Ceph Jewel Preview: a new store is coming, BlueStore

A new way to efficiently store objects using BlueStore.

As mentioned in an old article, thing are moving fast with Ceph and especially around store optimisations. A new initiative was launched earlier this year, code name: NewStore. But is it about?

The NewStore is an implementation where the Ceph journal is stored on RocksDB but actual objects remain stored on a filesystem. With the help of BlueStore, objects are now stored directly on the block device, without any filesystem interface.

I. Rationale

What was wrong with FileStore? As you may Ceph stores objects as files on a filesystem, this is basically what we call FileStore. If you want to learn more, please refer to a previous article where I explained Ceph under the hood. So now, let’s explore why the need of BlueStore emerged.

I.1. Safe transactions

Ceph is software defined storage solution, so its main purpose is to have your data stored safely and for this we need atomicity. Unfortunately there is no filesystems that provide atomic writes/updates and given that O_ATOMIC never made it into the Kernel. An attempt to fix this using Btrfs (since it provides atomic transactions) was made but did not really succeed.

Ceph developers had to find an alternative. This alternative you know it pretty well and it is the Ceph journal. However doing write-ahead journaling has a major performance cost since it basically splits performance of your disk into two (when journal and osd data share the same disk).

I.2. Objects enumeration

In the context of Ceph, storing objects as files on a POSIX filesystem is not ideal too. Ceph stores object using a hash mechanism, so object names will appear in a funky way such as: rbdudata.371e5017a72.0000000000000000__head_58D36A14__2. For various operations such as scrubbing, backfill and recovery, Ceph needs to retrieve objects and enumerate them. However, POSIX does not offer any good way to read the content of a directory in an ordered fashion. For this, Ceph developers ended up using a couple of ‘hacks’ such as sharding object directories in tiny sub directories so they could list the content, sort it and then use it. But one again in the end, it is another overhead that is being introduced.

II. Anatomy

This is an overview of the new architecture with BlueStore:

In terms of layer of abstractions, the setup and his overhead are quite minimal. This is a deep dive into BlueStore:

As we can see, BlueStore has several internal components but from a general view Ceph object (actual ‘data’ on the picture) will be written directly on the block device. As a consequence we will not need any filesystem anymore, BlueStore consumes a raw partition directly. For metadata that come with an OSD, those will be store on a RocksDB key/value database. Let’s decrypt the layers:

RocksDB, as mentioned is the global entity that contains the WAL journal and metadata (omap)
BlueRocksEnv is the interface to interact with RocksDB
BlueFS is a minimal C++ filesystem-like, that implements the rocksdb::Env interface (stores RocksDB log and sst files) Because rocksdb normally runs on top of a file system, BlueFS was created. It is a backend layer, RocksDB data are stored on the same block device that BlueStore is using to store its data.

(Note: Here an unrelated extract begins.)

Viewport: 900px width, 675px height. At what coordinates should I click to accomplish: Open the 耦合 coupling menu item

So what do we store in RocksDB?

Objects metadata
Write-ahead log
Ceph omap data
Allocator metadata, the allocator is responsible for determining where the data should be stored. Note that this one is also pluggable.

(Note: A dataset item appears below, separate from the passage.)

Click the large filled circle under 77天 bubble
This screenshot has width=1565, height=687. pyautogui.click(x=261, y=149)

Now, default’s BlueStore model on your disk:

Basically, we will take a disk and partition it in two:

the first tiny partition will be partitioned using either XFS or ext4. It contains Ceph files (like init system descriptor, status, id, fsid, keyring etc)
the second is a raw partition without filesystem

And then an advanced BlueStore model:

What’s fascinating about BlueStore is to see how flexible it is. Every component can be stored on a different device. In this picture, RocksDB WAL and DB can be either stored on different devices or on tiny partitions too. Those files don’t exist by default since RocksDB WAL and DB are stored on the RAW block device. Optionally, a symlink can be used to point those to other block devices. They will respectively be named: block.wal and block.db.

III. Key features

In order to summarize, let me highlight some of the best features from BlueStore:

No more double writes penalty, as it writes directly on the block device first and then updates object metadata on RocksDB that specifies its location on the drive.
Setup flexibility: as mention in the last section BlueStore can use up to 3 drives, one for data, one for RocksDB metadata and one for RocksDB WAL. So you can imagine HDD as a data drive, SSD for the RocksDB metadata and one NVRAM for RocksDB WAL.
Raw block device usage: as we write directly to a block device we do not suffer the penalty and the overhead of a traditional filesystem. Plus we avoid the redundancy of journaling metadata where filesystems already do their own internal journaling and metadata management.

As soon as Jewel is released, BlueStore will be available. If I’m not mistaken it will be available but let’s consider it as a tech preview, I’m not sure yet if we should put it in production. To be sure carefully read the release changelog as soon as it is available. As we can see, Ceph is putting more and more intelligence into the drive. BlueStore is eliminating the need of the WAL journal dedicated journal with the help of RocksDB. I haven’t run any benchmarks on BlueStore yet but it is possible that we will not any dedicated device for journaling anymore. Which brings awesome perspectives in terms of datacenter management. Each OSD is independent, so it can be easily plugged out a server into another and it will just run. This capability is not new and if I remember correctly this was introduced during Firefly cycle thanks to the udev rules on the system. Basically when you hotplug a new disk containing an OSD on a system, this will trigger a udev event which will activate the OSD on the system. BlueStore simply strengthens this mechanism given that it removes the need of a dedicated device for the Ceph journal depending on what you want to achieve with your cluster. Performance running everything on the same drive should be decent enough for at least Cost/capacity optimized scenarios and potentially throughput optimized.

Sébastien Han